Avoiding the Pain, Settling for the Surface

“The Danish Girl” is an oddly unmoving film. The subject is brave: the true story of a Danish man who risks sex-reassignment surgery in the 1920s with his wife's support. Yet somehow most of the emotional power the movie might have had is buried under director Tom Hooper's lavish, tasteful production and his determined avoidance of anything probing or unpleasant. 

When the film opens, Einar Wegener (Eddie Redmayne) is a somewhat successful landscape painter married to Gerda (Alicia Vikander), a painter of portraits that sell poorly. They love each other, but we know something is amiss when he adjusts her lipstick or strokes camisoles wistfully. When Gerda asks Einar to slip into a pair of stockings and high heels and a white dress to help her finish a portrait commission, there is a palpable feeling that something has changed.

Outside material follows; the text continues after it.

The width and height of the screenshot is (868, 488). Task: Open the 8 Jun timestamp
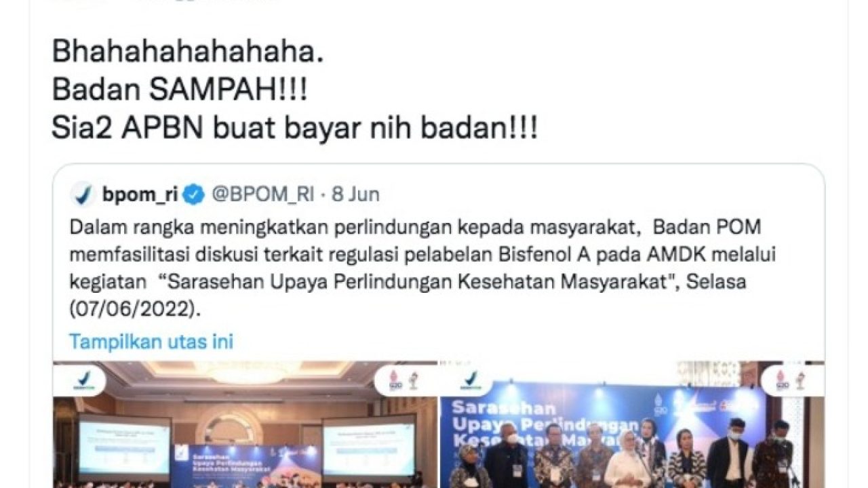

On a lark, Gerda and Einar, dressed as a woman named Lili, attend a party where no one notices a guest in drag. Indeed, another guest, Henrik (Ben Whishaw), hits on Lili with conversation and a kiss. Even though Einar flees in confusion, his need to find a true self grows quickly and strongly. Ironically so does Gerda's career as she begins painting female nudes with Lili's yearning face. Eventually Einar, now living openly as Lili, decides to have the dangerous surgery.

Hooper has always made movies — “The King's Speech, “Les Miserables” — that are gorgeous backdrops for fine acting. As you would expect, Redmayne, who won the 2015 best actor Oscar for impersonating Stephen Hawking, morphs into Lili with the ease and grace of a butterfly. (Of course it helps that he is almost pretty in real life.) Watching him look for signs, signals, gestures of women around him is perhaps the most memorable part of the film. He is learning how to act as a woman for the rest of his life.

But if Redmayne's performance is memorable for its audacity and confidence — and, really, can you think of another actor who could have taken on this role — Vikander's is the deeper. Her Gerda, mixes love, sympathy, confusion, understanding, her own needs and expectations, even social convention, in a complex, even spiky performance. 

Yet this is a movie that settles for surface. We never move into the darker, more difficult aspects that must have been part of Einar and Gerda's journey. Instead they are presented as models of enlightenment and acceptance. They come across as paragons more than people living in Hooper's impeccable world of good taste and beauty. 

 

“The Danish Girl” will open in our area soon. It is rated R.